To achieve that, we must publish press releases and articles and arrange for the now available material to be put to use in Wikimedia’s systems (transferring photos from the Estonian Vikipeedia to Commons and adding them to articles), preferably in cooperation with the stakeholders that supported WMEE during the campaign. In case of interior spaces be included in the law, we should especially direct attention that aspect (a new category in WLM, photo collections/competitions for high quality photos of interiors). In case of video files, we could take advantage of the generally supportive attitude of filmmakers, which would also help to promote our cooperation. We should also announce our results to other Wikimedia affiliates around the world, to support similar campaigns and be role models on the front of freedom of panorama (for example, articles for the WMF blog, translations for other Wikimedias’ blogs, announcement in Signpost).

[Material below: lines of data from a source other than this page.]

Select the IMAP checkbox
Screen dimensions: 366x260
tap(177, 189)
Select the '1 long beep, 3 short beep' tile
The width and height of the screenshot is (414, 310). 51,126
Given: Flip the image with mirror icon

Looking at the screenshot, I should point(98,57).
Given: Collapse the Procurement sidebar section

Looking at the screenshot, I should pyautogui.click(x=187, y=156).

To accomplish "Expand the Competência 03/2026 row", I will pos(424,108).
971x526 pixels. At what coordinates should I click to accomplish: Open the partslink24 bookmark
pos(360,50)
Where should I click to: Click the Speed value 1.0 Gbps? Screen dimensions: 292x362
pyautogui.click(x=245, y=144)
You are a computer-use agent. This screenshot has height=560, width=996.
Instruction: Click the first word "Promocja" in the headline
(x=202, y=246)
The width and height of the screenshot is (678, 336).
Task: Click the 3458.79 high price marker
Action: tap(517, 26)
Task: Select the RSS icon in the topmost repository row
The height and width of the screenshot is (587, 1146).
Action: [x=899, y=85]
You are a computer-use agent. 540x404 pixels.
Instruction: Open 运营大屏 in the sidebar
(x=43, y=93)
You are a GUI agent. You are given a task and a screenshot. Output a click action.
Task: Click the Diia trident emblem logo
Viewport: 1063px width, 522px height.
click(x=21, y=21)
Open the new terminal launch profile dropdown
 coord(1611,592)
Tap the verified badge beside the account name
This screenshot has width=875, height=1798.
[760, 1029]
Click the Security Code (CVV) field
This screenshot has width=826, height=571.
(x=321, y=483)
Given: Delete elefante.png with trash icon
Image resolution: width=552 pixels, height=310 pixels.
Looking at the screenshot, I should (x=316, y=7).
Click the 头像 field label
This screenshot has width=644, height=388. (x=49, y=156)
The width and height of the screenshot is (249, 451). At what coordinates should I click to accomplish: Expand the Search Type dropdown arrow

Regardless of outcome, we could use our experience in fighting for the freedom of panorama to compose an instructional brochure or a booklet that would give advice for organising similar campaigns in other countries, analyzing the case in Estonia and various other factors in other countries and different variants of freedom of panorama (for example, in a situation where the prospect to achieve freedom of panorama for commercial use is unrealistic, to push for non-commercial freedom of panorama, that would make Wikipedians’ jobs a lot easier on the grounds of a local exception and would create the framework for possible expansion in the future.).

There’s a grave need for support on this matter in Latvia. It would be possible to cooperate with other Baltic countries, sharing our experiences also with Lithuanian Wikipedians, who are yet to launch such a campaign.

In our meetings, the issue of attribution, i.e. referring to the author, has come up, particularly in case of architects. In the Estonian society, including in professional media organisations, referring to authors is a rare practice, which bothers both Wikipedians (many Estonian media outlets use images and other media files taken from Wikipedia, at best referring to Wikipedia) and the architects, interior architects, landscape architects, Estonian Chamber of Culture and others. Once the freedom of panorama campaign is finished, Estonia would benefit from a follow-up project to disseminate information about copyright and the need to refer to authors, which would include public seminars, articles and compiling informational materials. The project would also be useful in that it would strengthen our relationship with our partners who cooperated with WMEE in the freedom of panorama campaign. This would help to publicly demonstrate the good relationships between the Wikimedia movement and creative associations, which would show Wikimedia Eesti as a supportive and cooperative organisation that would be beneficial if there should be any disagreements with the EAA or any other overprotective authors’ rights organisation and be a good example for Wikimedia movements in other countries where regretfully few other organisations interested in changes in copyright have been included.

ExpendituresEdit

A total of 1,200.00 euros was spent on carrying out listed activities by partner of Wikimedia Eesti Blue Ant and it was financed through re-allocation of 2014 project and event grant underspend by Wikimedia Foundation. As a result respective reports, including documentation of expenses has been sent to Wikimedia Foundation. Wikimedia Eesti will be available for further specifications about project expenditures.